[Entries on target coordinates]
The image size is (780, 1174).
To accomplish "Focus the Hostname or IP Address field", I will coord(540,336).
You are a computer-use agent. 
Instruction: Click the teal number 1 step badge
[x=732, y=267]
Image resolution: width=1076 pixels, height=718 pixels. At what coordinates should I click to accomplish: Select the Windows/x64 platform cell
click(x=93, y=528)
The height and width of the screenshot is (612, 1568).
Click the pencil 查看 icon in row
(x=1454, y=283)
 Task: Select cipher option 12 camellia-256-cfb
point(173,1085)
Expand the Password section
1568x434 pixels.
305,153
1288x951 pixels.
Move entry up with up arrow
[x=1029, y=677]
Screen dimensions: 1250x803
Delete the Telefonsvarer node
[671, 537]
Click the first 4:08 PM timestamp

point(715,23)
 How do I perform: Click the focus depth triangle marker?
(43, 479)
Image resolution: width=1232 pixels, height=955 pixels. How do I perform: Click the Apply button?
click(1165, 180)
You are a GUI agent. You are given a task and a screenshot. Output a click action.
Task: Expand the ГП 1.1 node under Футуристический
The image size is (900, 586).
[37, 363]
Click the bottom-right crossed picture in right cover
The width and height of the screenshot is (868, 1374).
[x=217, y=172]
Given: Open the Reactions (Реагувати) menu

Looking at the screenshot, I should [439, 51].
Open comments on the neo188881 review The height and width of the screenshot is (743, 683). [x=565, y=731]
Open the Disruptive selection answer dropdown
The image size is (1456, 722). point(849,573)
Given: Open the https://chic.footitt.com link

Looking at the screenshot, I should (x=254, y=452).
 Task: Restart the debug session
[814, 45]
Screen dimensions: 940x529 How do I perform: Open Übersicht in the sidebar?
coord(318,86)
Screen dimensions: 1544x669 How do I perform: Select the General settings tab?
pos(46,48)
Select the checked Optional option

=== Task description ===
Can you revise the data starting at the line containing "Given: Open the https://chic.footitt.com link" and ending at the end of the data, replacing "debug session" with "debugging session" and leaving everything else unchanged?

=== Full solution ===
Given: Open the https://chic.footitt.com link

Looking at the screenshot, I should (x=254, y=452).
 Task: Restart the debugging session
[814, 45]
Screen dimensions: 940x529 How do I perform: Open Übersicht in the sidebar?
coord(318,86)
Screen dimensions: 1544x669 How do I perform: Select the General settings tab?
pos(46,48)
Select the checked Optional option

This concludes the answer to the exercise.